Serving is as commonplace as the practical needs it meets. That's why serving
must become a spiritual discipline. The flesh connives against hiddenness and
sameness. Two of the deadliest of our sins -- sloth and pride -- loathe
serving. The paint glazes over our eyes and puts chains on our hands and feet
so we don't serve as we know we should or even want to.
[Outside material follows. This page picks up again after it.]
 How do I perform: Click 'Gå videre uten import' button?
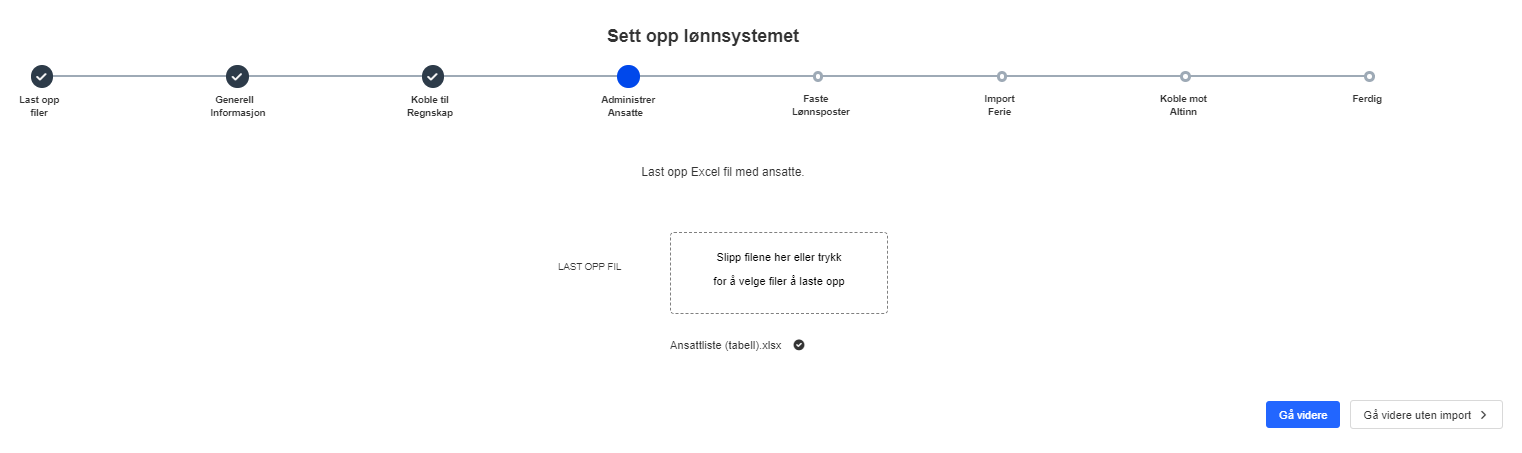click(x=1417, y=415)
If we don't
discipline ourselves to serve for the sake of Christ and His kingdom (and for
the purpose of Godliness), we'll serve only occasionally, or when it's
convenient or self-serving... However, those who want to train themselves
for Christlike spirituality will find it one of the surest and most practical
means of growth in grace."
Tom
Landry (former coach of the Dallas Cowboys for most of three decades) put it
well when he said: "The job of a football coach is to make men do
what they don't want to do in order to achieve what they always wanted to
be." That's true for us as Christians as well. "Christians
are called to do things they would naturally not be prone to do -- pursue
spiritual disciplines -- in order that they might become what they've always
wanted to be, that is, like Jesus Christ" (Whitney). A
mentor once told me (and I now have it taped to the wall in my house): "Character
is making yourself do what you don't want to do because you know it will be
good for you." This can't happen without the fruit of the
Spirit we call self-discipline. In an age that tends toward undisciplined
living, his words go against the grain. Yet they are totally in line with the
teaching of the New Testament (I Corinthians 9:23-27). Self-discipline is
a primary part in the pursuit of godliness.